Cost and cost-effectiveness of three strategies for implementing motivational interviewing for substance misuse on medical inpatient units.

Drug Alcohol Depend

Yale School of Medicine, Department of Psychiatry, 300 George Street, Suite 901, New Haven, CT, 06520, USA; VA Connecticut Healthcare System, Psychology Service, 950 Campbell Avenue (116B), West Haven, CT, 06516, USA.

Published: September 2020

Background: This study conducted cost and cost-effectiveness analyses of three strategies for implementing motivational interviewing for substance misuse on general medical inpatient units: workshop, apprenticeship, and consult.

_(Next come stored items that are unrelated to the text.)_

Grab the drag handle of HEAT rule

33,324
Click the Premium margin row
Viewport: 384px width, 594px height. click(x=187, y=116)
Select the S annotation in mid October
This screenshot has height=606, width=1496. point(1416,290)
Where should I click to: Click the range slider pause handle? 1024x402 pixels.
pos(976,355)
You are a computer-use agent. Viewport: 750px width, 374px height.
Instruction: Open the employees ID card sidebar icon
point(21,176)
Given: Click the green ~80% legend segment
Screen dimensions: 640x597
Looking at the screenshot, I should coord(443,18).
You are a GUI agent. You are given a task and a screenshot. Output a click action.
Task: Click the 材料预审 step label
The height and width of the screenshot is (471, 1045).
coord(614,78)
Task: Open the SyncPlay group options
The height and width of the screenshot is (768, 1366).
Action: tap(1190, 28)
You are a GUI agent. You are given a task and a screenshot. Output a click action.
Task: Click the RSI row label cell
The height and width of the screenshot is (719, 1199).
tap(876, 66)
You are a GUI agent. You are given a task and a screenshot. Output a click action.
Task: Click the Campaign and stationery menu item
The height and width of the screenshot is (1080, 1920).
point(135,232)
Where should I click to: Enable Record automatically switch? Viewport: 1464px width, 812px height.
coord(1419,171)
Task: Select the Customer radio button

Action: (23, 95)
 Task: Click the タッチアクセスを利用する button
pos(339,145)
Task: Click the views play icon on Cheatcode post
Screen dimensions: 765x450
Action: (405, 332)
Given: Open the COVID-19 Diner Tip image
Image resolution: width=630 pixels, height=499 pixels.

Methods: The economic analyses were conducted prospectively alongside a type 3 hybrid effectiveness-implementation randomized trial comprising 38 medical providers, 1173 inpatients, and four consultation-liaison motivational interviewing experts. The trial took place in a university affiliated teaching hospital in New Haven, CT, USA. After completing a 1-day workshop on motivational interviewing, providers were randomized to conditions. The primary outcome measure was the number of study-eligible patients who received a motivational interview. The economic analyses included the costs of both start-up and on-going activities in each condition. Incremental cost-effectiveness ratios were used to determine cost effectiveness. Results are presented from the healthcare provider (i.e., hospital) perspective in 2018 US dollars.

Results: The total cost per patient receiving a motivational interview averaged $804.53, $606.52, and $185.65 for workshop, apprenticeship, and consult, respectively. Workshop and apprenticeship were extended dominated by the combination of consult and doing nothing. Doing nothing is cost effective when the willingness-to-pay for an additional patient receiving a motivational interview is less than $185.65, and consult is cost-effective when the willingness-to-pay for an additional patient receiving a motivational interview is greater than $185.65.

Conclusions: Given that typical reimbursements for brief intervention services for substance misuse are $35-$65, none of the three implementation strategies is likely to be economically viable from the healthcare provider perspective.